## WHAT IS EXPECTED:
Reproduce the data verbatim from the line with "370x272 pixels. At" up to and including the line with "click(72, 560)", without the pictures.

## RECORDS PROVIDED:
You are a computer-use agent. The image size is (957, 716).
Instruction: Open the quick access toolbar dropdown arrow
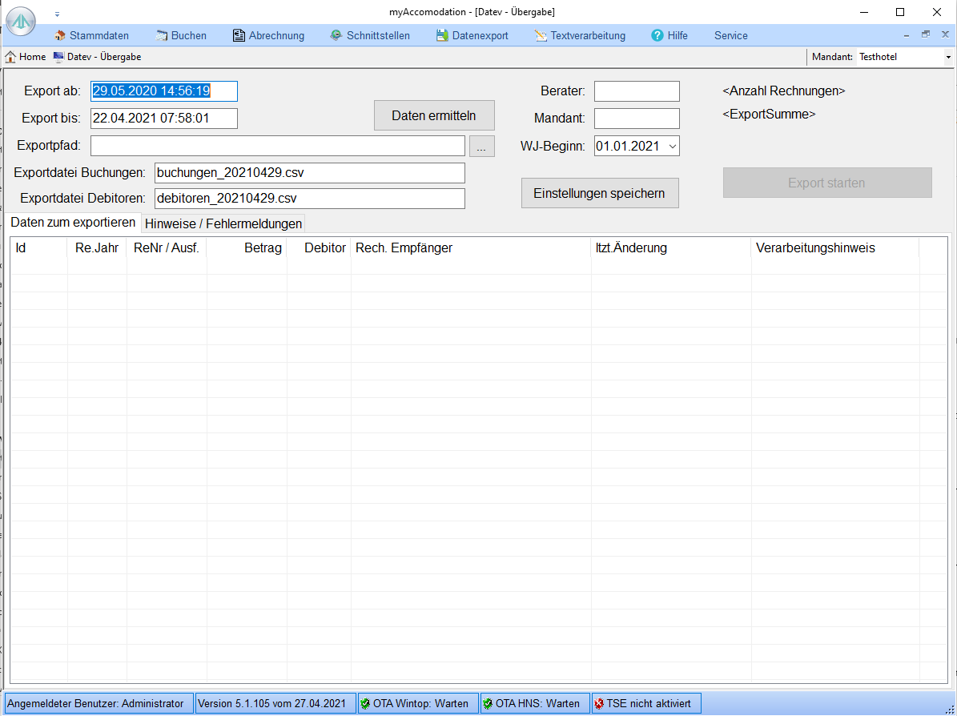57,14
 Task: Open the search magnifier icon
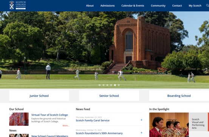coord(207,5)
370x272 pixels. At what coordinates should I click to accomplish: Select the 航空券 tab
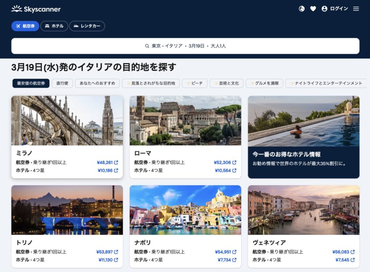pos(25,26)
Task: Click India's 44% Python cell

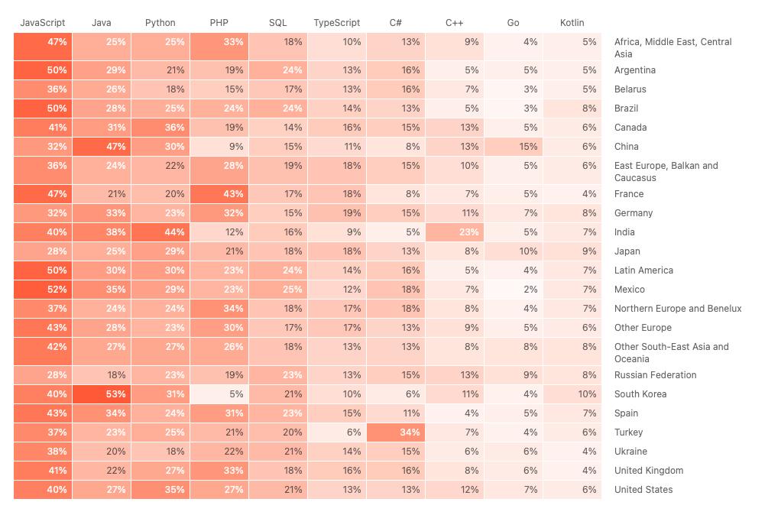Action: tap(160, 232)
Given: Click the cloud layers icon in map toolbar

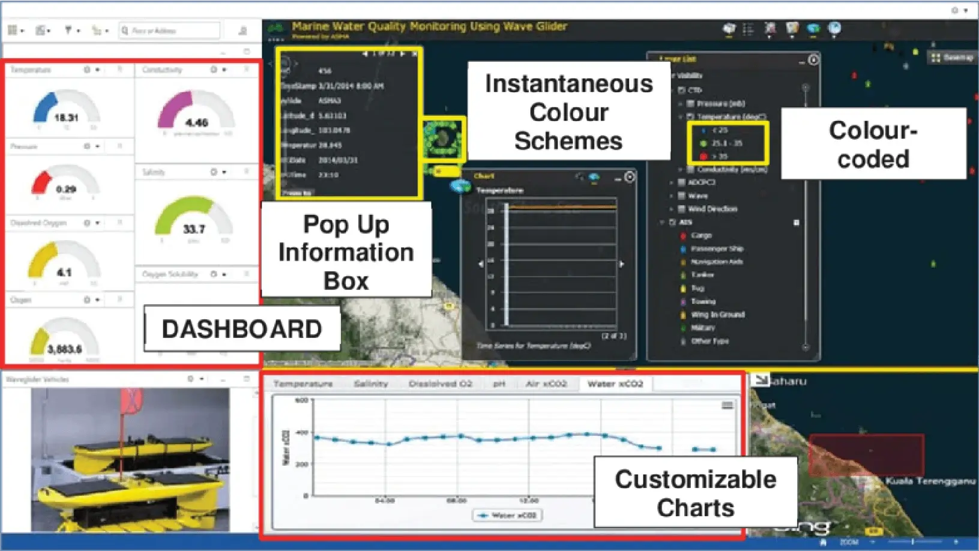Looking at the screenshot, I should tap(813, 28).
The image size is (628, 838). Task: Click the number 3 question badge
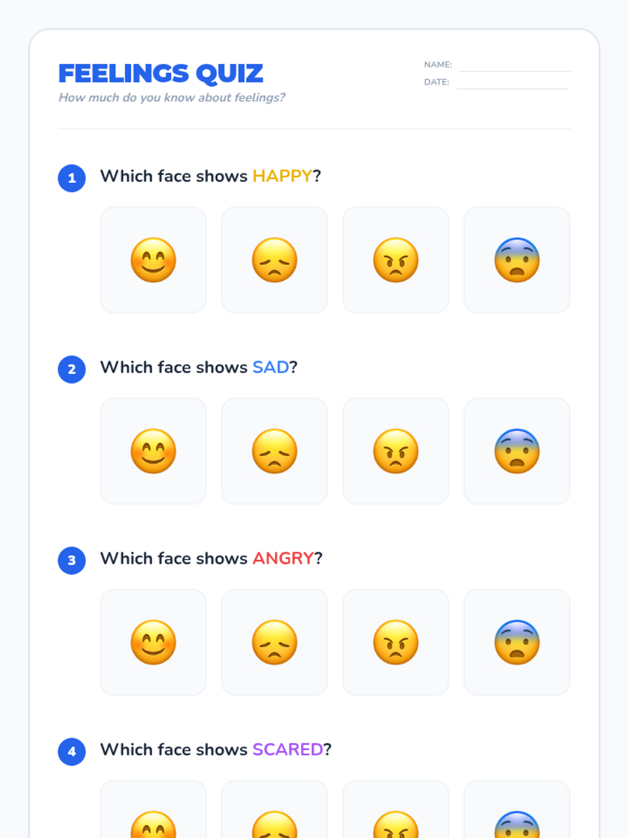click(72, 560)
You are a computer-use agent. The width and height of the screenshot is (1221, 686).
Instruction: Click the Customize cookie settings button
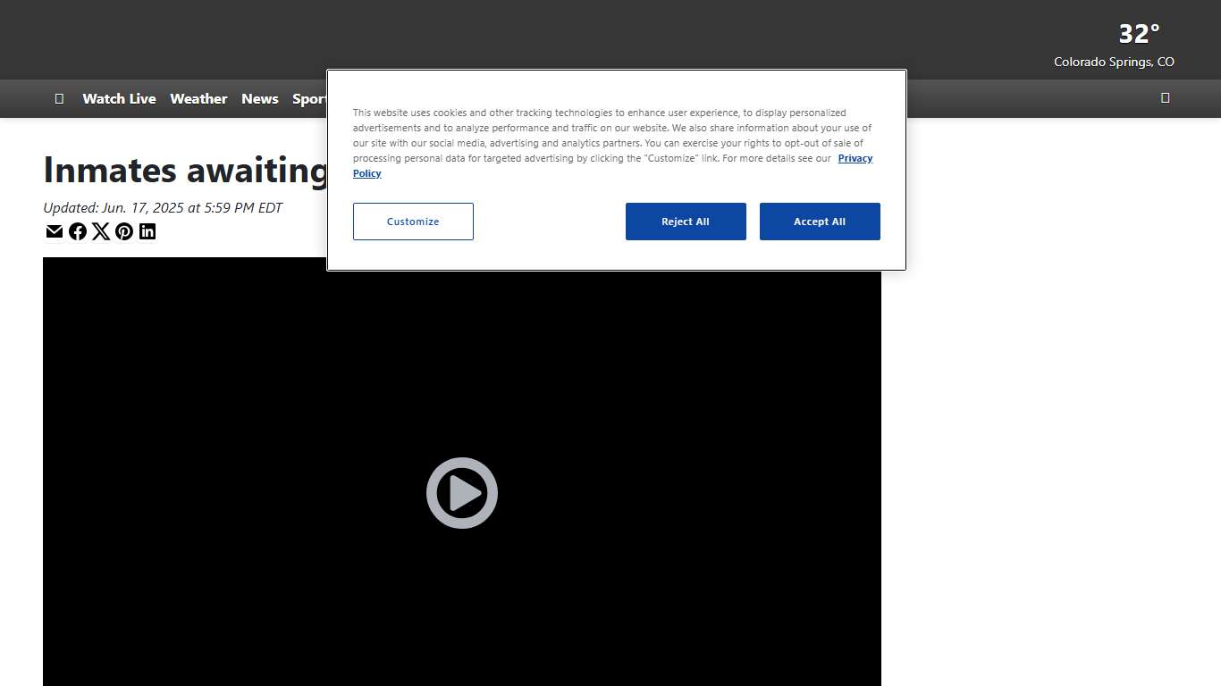413,222
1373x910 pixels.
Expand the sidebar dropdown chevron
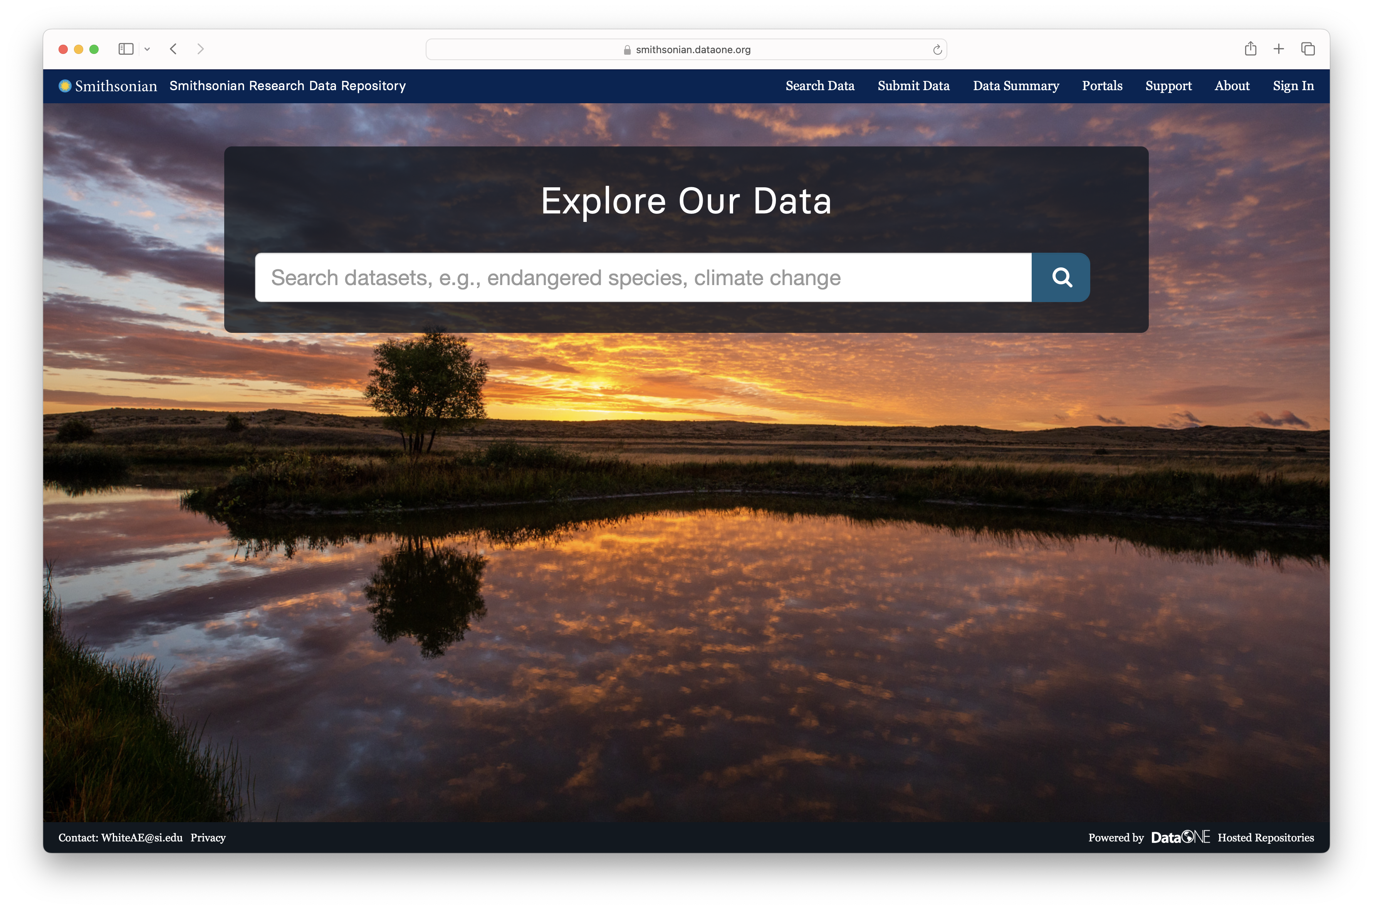click(147, 49)
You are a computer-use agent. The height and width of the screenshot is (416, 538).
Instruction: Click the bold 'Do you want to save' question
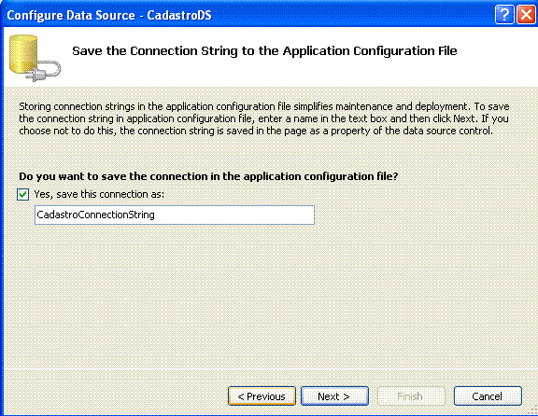[x=208, y=176]
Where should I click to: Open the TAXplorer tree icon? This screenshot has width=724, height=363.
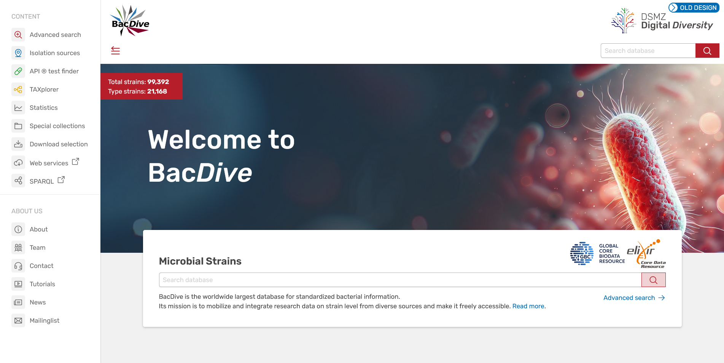pos(18,89)
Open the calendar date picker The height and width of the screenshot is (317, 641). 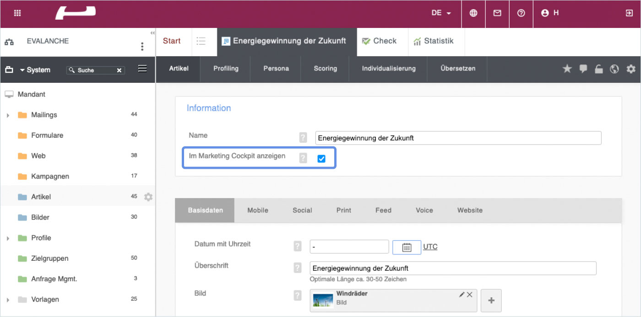pyautogui.click(x=407, y=247)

## CORRECT RESPONSE:
370x272 pixels. At what coordinates should I click to accomplish: Select the 航空券 tab
pos(25,26)
Task: Click India's 44% Python cell

Action: tap(160, 232)
Given: Click the cloud layers icon in map toolbar

Looking at the screenshot, I should tap(813, 28).
The image size is (628, 838). Task: Click the number 3 question badge
click(72, 560)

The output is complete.